La cappella avrebbe dovuto distinguersi, in quei primi anni del Seicento, per ricchezza e magnificenza artistica e sia l’arcivescovo Francesco Boncompagni che il viceré Fernando Afán de Ribera vollero che fosse la scuola degli Incamminati di Bologna ad iniziare e portare a termine il lavoro. Quando si ebbe sentore tra gli artisti napoletani che l’onore di adornare la cappella di San Gennaro era stata destinata all’Accademia bolognese, non di poco conto fu il loro risentimento. Dopo la rinuncia di Guido Reni, il quale aveva saputo che l’atmosfera in città non era favorevole, e di Francesco Gessi, che sostenne di essere stato fatto oggetto di “lettere orbe” e che i suoi due aiutanti, Giovan Battista Ruggieri e Lorenzo Menini erano scomparsi, fu richiesta l’opera di Domenico Zamperi, detto il Domenichino, sia per la sua bassa statura che per il suo carattere remissivo.

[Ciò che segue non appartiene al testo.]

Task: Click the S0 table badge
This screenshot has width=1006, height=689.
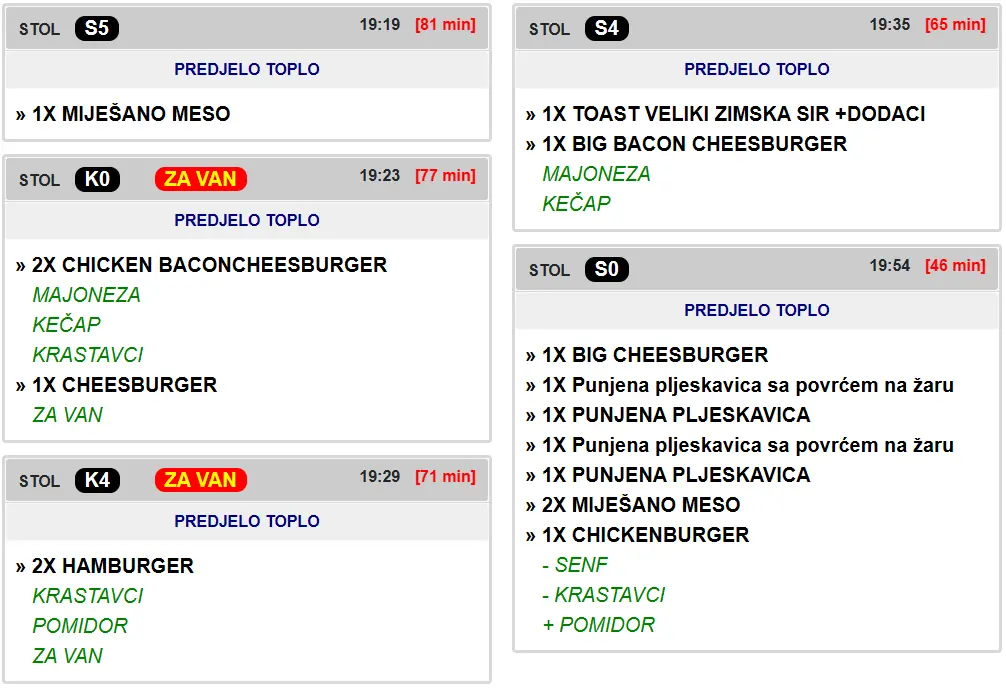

Sebbene il Domenichino fosse stato avvertito dagli amici di non ripetere gli errori del Reni e del Menini, considerando che, in relazione a quest’ultimo vi era il fondato sospetto che i suoi aiutanti fossero stati rapiti mentre visitavano una mostra di quadri, e che le lettere “orbe” non erano altro che lettere anonime, piene di minacce, Domenico Zampieri, nella primavera del 1630, dopo molte titubanze, decise di partire per Napoli.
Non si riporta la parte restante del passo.